Delhi, the capital city of India is one of the country’s largest urban hubs. Delhi is located on the banks of river Yamuna, which is a tributary of the Ganges (Ganga) river. This territory is bordered by Uttar Pradesh to the east, and Haryana to the north, west, and south. The urban agglomerations around Delhi include Gurgaon, Noida, Ghaziabad, and Faridabad which are collectively referred to as National Capital Region (NCR). From the conference attendee’s point of view, the host city Delhi has a lot to offer. Old Delhi’s Chandni Chowk is one of the busiest and most densely populated markets, where you can shop, eat, and explore many wholesale and retail outlets. Delhi is known for its enriched culture and heritage. Delhi has famous historical monuments that depict the cultural impact of Mughals, ancient Indian rulers, and the British. Delhi has three World Heritage Sites: the Red Fort, Qutub Minar, and Humayun’s Tomb.
Red fort, famously known as the Lal Qila, was built by Shah Jahan and was the main residence of the Mughal dynasty. The word ‘lal’ in Hindustani means ‘Red’, while the word ‘Qalàh’ derived from Arabic means ‘Fortress’ The planning and architectural style represent the zenith of Mughal creativity. The Red sandstone walls of Lal Qila remind us of the magnificent power and grandeur of the Mughal emperors. UNESCO designated Red Fort as a World Heritage Site in 2007.

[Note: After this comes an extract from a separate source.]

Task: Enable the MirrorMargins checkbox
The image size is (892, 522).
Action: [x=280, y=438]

Qutub Minar, a 73-meter-high tower that was built in 1193 by Qutub-ud-din Aibak never fails to fascinate people with its architecture. Red sandstone makes up the first three storeys of the tower, while marble and sandstone make up the fourth and fifth. It is one of the popular tourist attractions in Delhi and is one of the UNESCO World Heritage Sites in Delhi. A three-day long Qutub Festiva is held at the Qutub complex during the month of November-December, which includes various live cultural events.
The India Gate, initially called the All India War Memorial commemorates 84,000 Indian soldiers who lost their lives during the first world war. It is located astride of Rajpath and this 42 meters tall structure has a number of visitors every day. Another memorial called Amar Jawan Jyoti was constructed near the India Gate after the Indo-Pakistani war in the year 1971.

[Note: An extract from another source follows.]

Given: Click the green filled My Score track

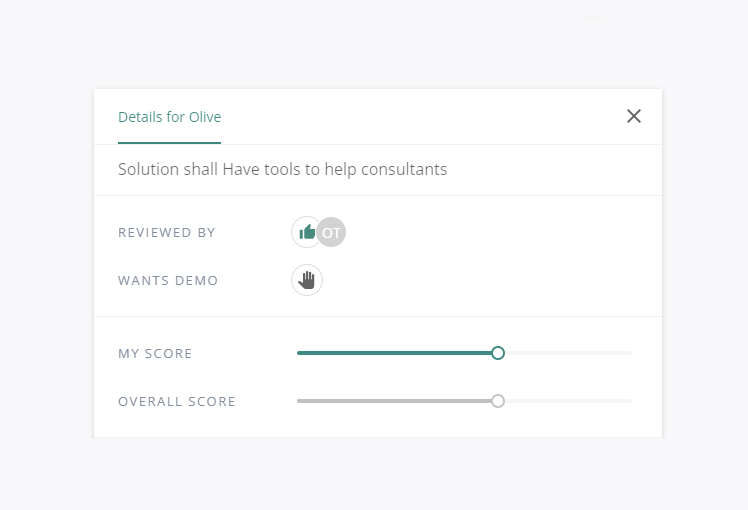Looking at the screenshot, I should (394, 353).
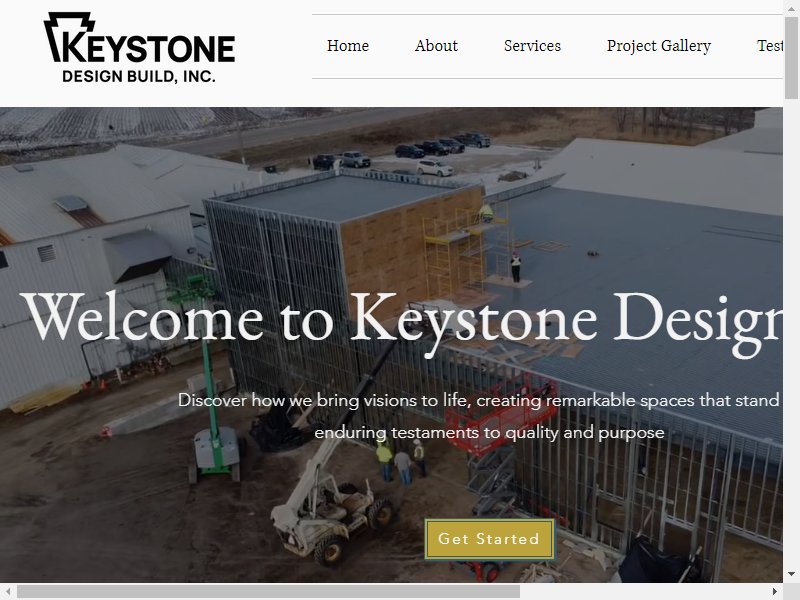Viewport: 800px width, 600px height.
Task: Click the DESIGN BUILD, INC. logo subtitle
Action: tap(139, 77)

Humayun’s tomb was the first garden-tomb built in the Indian subcontinent, which was declared as a UNESCO World Heritage Site in the year 1993. Persian and Indian craftsmen built this tomb, the first-of-its-kind 16th-century monument that depicts Mughal architectural grandeur. With pools connected by channels, Humayun’s garden tomb is an example of the charbagh style of gardens.
Rashtrapati Bhavan is the official residence of the President of India. It is spread across 130 hectares with 340 rooms. As part of the Estate, the state-of-the-art Rashtrapati Bhavan Museum Complex (RBMC) inaugurated by President Pranab Mukherjee on 25th July 2016 comprises the Clock Tower, the regal ceremonies, and the rich flora and fauna of Rashtrapati Bhavan.